Oscar doesn’t sell in the biggest markets for health insurance: employer plans, private policies for the elderly, and Medicaid programs for the poor. That’s in part because the Affordable Care Act made the individual market the easiest to enter. The insurance marketplaces create what Jeff Goldsmith, president of health-care consulting firm Health Futures, calls an “access point” for Oscar to take advantage of. “Your name and product are up there along with the competition,” says Paul Ginsburg, a professor at the University of Southern California’s Schaeffer Center for Health Policy and Economics. “It’s much less expensive and faster than building a sales network.”
Oscar plans to sell to employers eventually but will need to build relationships with brokers and a broader network of doctors and hospitals. Medicare and Medicaid would require it to handle customers who are often sicker or poorer. Scale matters in those markets. UnitedHealth, the largest carrier in the U.S., has about 1,000 times as many members as Oscar in the U.S.
Consolidation in the industry will make it harder for the startup. In July, Anthem agreed to buy Cigna for $48 billion; Aetna struck a $35 billion deal for Humana; and Centene said it will acquire Health Net for $6.3 billion. The bigger insurers “are able to use their scale to get better prices from hospitals and doctors, which is the biggest part of the premium,” says Bob Kocher, a venture capitalist at Venrock, who helped draft the Affordable Care Act as a special assistant to President Obama.
As Oscar prepares to expand into California and Texas, it has struck deals with select hospitals and physician groups to share the risks of treating patients. Schlosser declines to comment on the details of the arrangements. In such deals, hospitals and insurers typically estimate the costs of taking care of their members in a year. If the costs are lower, the hospital keeps some of the savings. If they’re higher, the hospital foots some of the bill. The arrangements provide cost advantages but limit the size of Oscar’s network.

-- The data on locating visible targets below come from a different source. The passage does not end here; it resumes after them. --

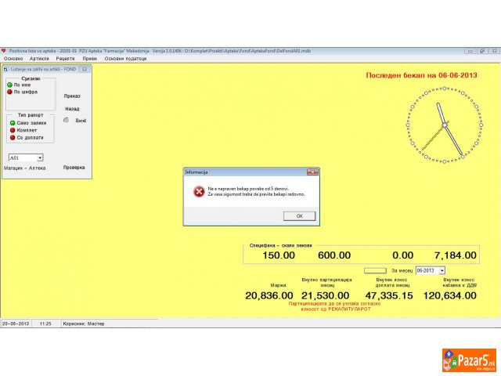
Task: Click the red error icon in dialog
Action: click(198, 191)
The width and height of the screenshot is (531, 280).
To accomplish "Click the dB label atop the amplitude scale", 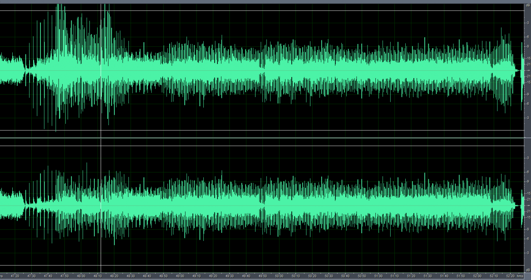I will coord(527,5).
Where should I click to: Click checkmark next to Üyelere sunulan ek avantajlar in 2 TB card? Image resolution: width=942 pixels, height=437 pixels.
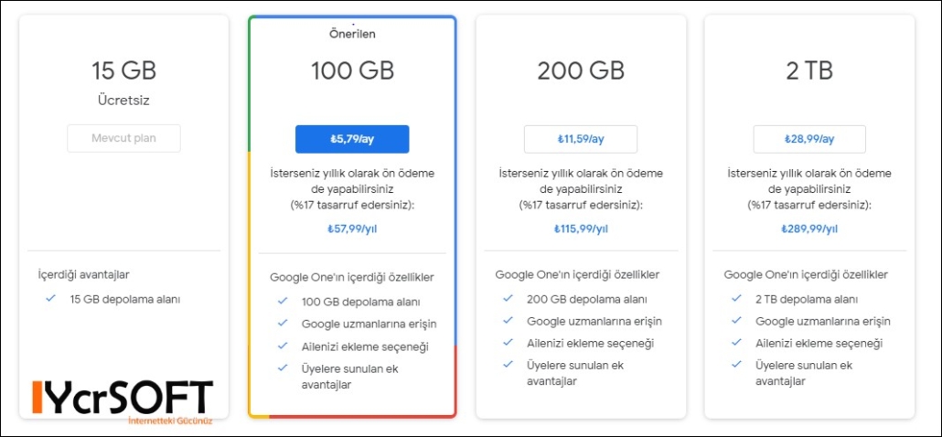pos(736,364)
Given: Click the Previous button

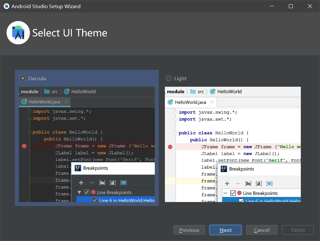Looking at the screenshot, I should coord(189,230).
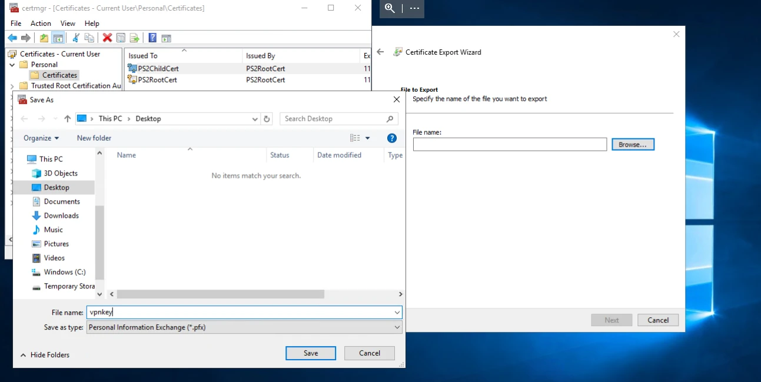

The deals are probably Oscar’s best chance at success, but it still faces tough competition in markets like Los Angeles, with at least half a dozen well-established rivals including Kaiser Permanente and Blue Shield of California. USC’s Ginsburg says the best outcome would be for a competitor to buy Oscar. Worst case, it goes out of business, he says. That happened to SeeChange Health, a venture that started in 2008 and sold coverage via employers in California and Colorado. After raising about $35 million, it struggled to attract enough customers and has stopped selling insurance. Schlosser says Oscar has enough funding to survive for years and that selling is “absolutely the last thing on our minds.”
Oscar has yet to prove it can take advantage of the opportunities created by Obamacare. “We’ve got to show over time we can reduce health-care costs,” Schlosser says. “We’ve got to show we can improve quality of outcomes.”
The bottom line: As the health insurance industry consolidates, Oscar—which lost $37 million in 2014—is expanding.